This particular shortlist has predictably been super tough to nail down. There are just so many fabulous horses I’ve watched and been in awe of over the years.
But I’ve got to stick my neck out and I’m happy enough with where I’ve landed. This lot are all genuine legends of the sport.
They each contain that rare blend of serious talent, an iron will to win and did it repeatedly over a number of seasons. They’re the horses that we as riders dream of forming a partnership with.
The greatest two-mile hurdler I’ve ever seen. He had a fantastic attitude and absolutely loved the game. He held the record for the most Grade 1 race wins in history across both Jumps and Flat with 22 until that Australian freak Winx came along.
He was a horse that everyone loved to watch as he just loved a battle. When you saw him get into a scrap in the home straight you just knew that he was going to get his nose in front where it mattered.

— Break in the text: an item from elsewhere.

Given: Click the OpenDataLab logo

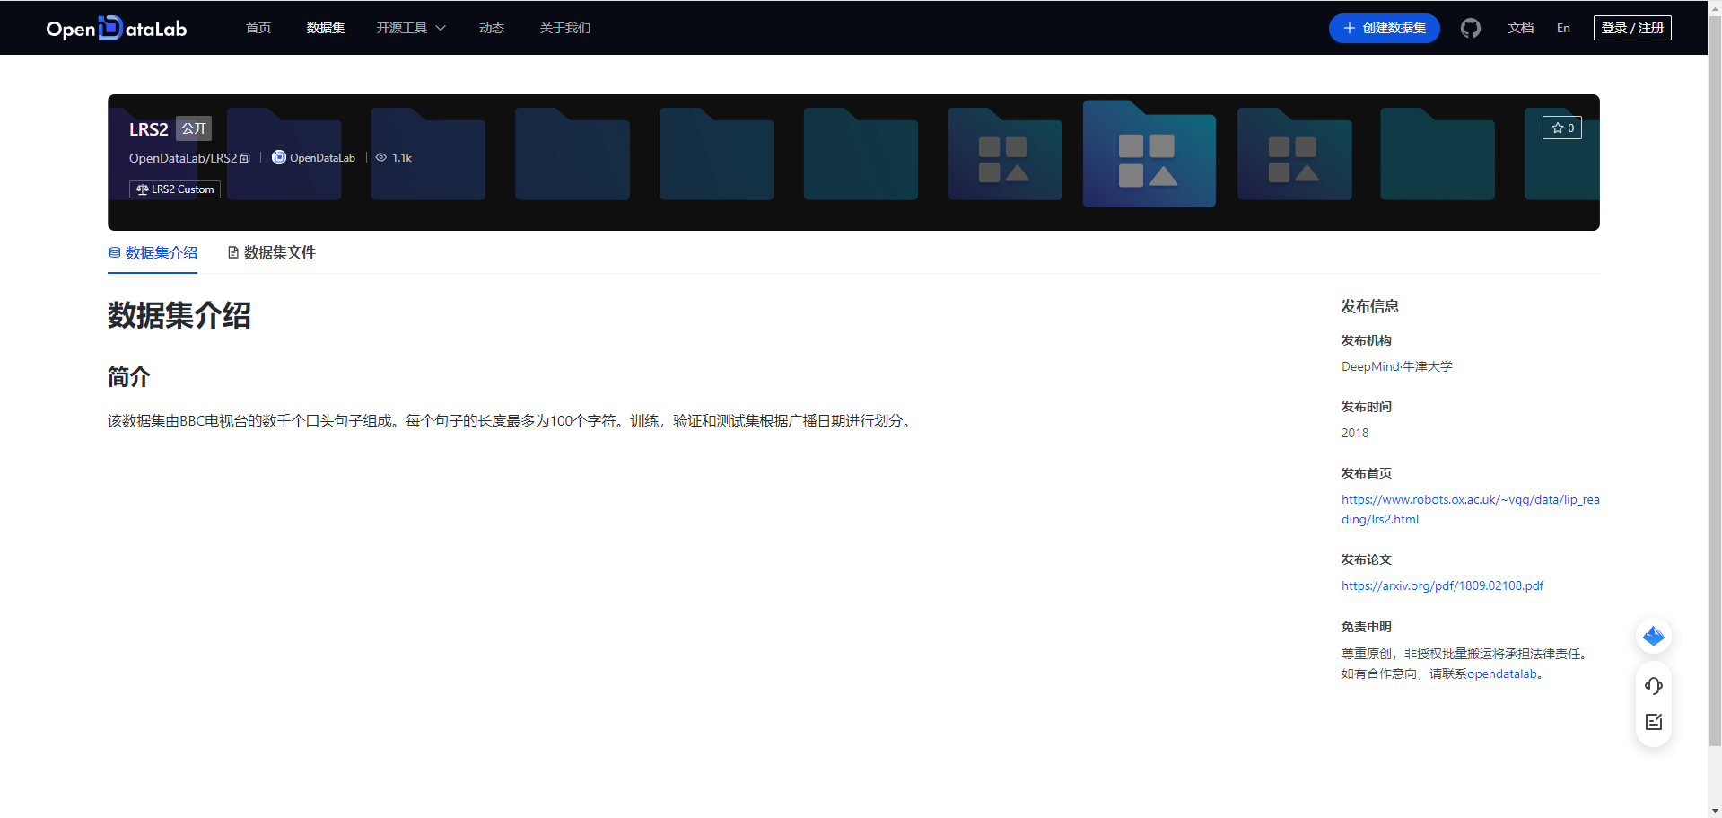Looking at the screenshot, I should 116,28.
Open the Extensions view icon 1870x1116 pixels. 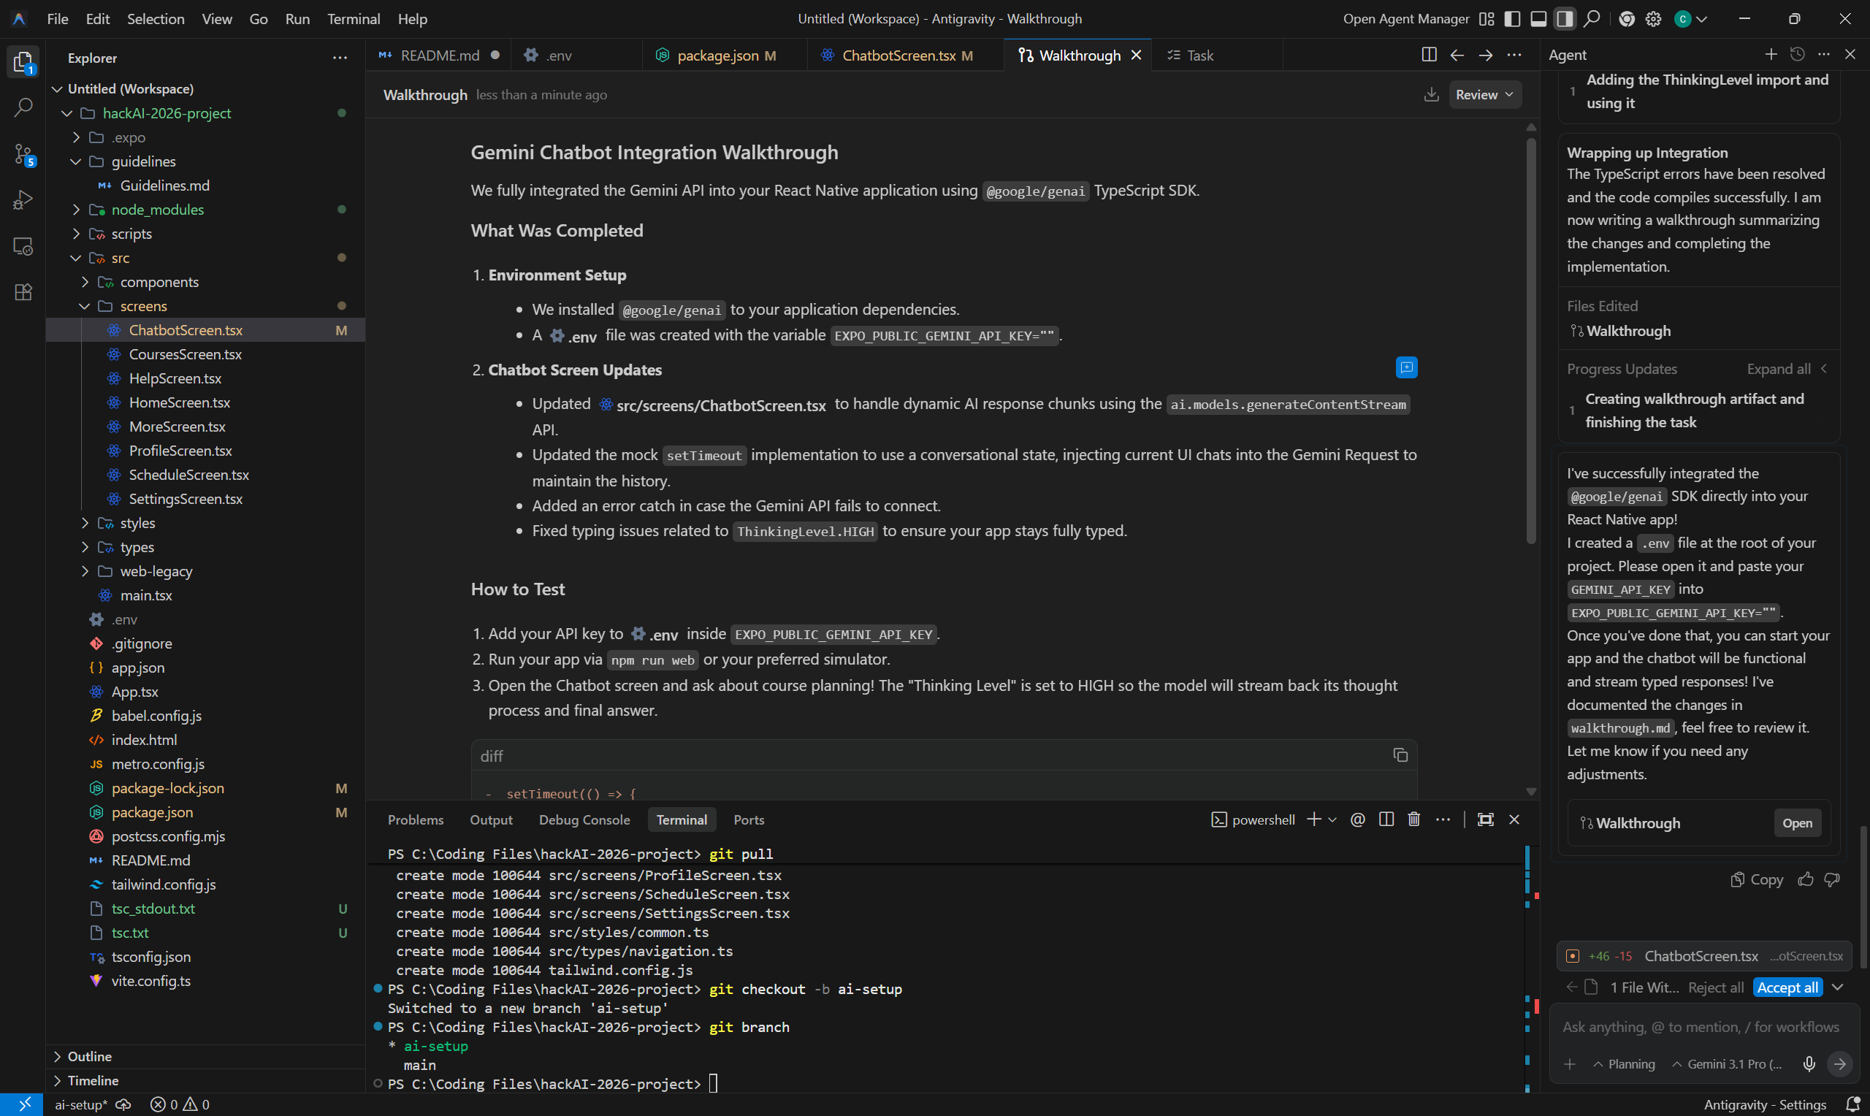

At his brilliant best he was simply untouchable. The “Black Aeroplane” as he was known, he just dominated his rivals in a way that very few horses ever do.
His comeback from the brink of retirement to show the world he was still top dog in 2015/16 displayed how talented he was. Watching him and Nico De Boinville roar up the Cheltenham hill to take the Champion Chase was just spine-tingling.
It was an amazing story that I really enjoyed watching throughout my teenage years.
Paul Nicholls said he was as good as, if not more talented than Kauto Star! An unbelievable horse with an amazing record, the pinnacle being those four consecutive Stayers’ Hurdles.
He had size and scope; he just couldn’t take to fences too well but he certainly more than made up for it over hurdles.
One of the most dominant horses of all-time, he moved the goalposts of what people thought was possible in the staying hurdling division. The way he’d nonchalantly just pull out a little bit more whenever he got challenged was a joy to watch.
He was nicknamed “the tank”, so it’s fair to say he was an imposing beast of a horse in the flesh. His win in the 2009 Hennessy Gold Cup (now Ladbrokes Trophy) at Newbury was the best weight-carrying performance this century, in my opinion.
He wore his heart on his sleeve and that’s what I loved about him. He may not have had same amount of speed and class as Kauto, but my god he was a trier.
The Denman and Kauto clashes in the Cheltenham Gold Cups are the sort of races that everyone will remember for a long, long time. Denman’s win in 2008 showed that on his day over a long distance slog he was pretty well unbeatable.
He was my favourite horse growing up, I always really wanted him to win. He caught my imagination when I was a youngster, he was a rare talent that evokes strong memories which I’m sure he does for all jump racing fans.
Just look at his record of five King Georges, four Betfair Chases, two Cheltenham Gold Cups, two Tingle Creeks and that’s not even the full picture!
Kauto had all the assets needed to be top horse but the one that most impressed me was his incredible versatility, winning the Jump racing Triple Crown, winning Grade 1 races at two miles, two and a half miles and winning at three miles plus.
I may be biased but I think he’s probably the best racehorse I’ll see in my lifetime.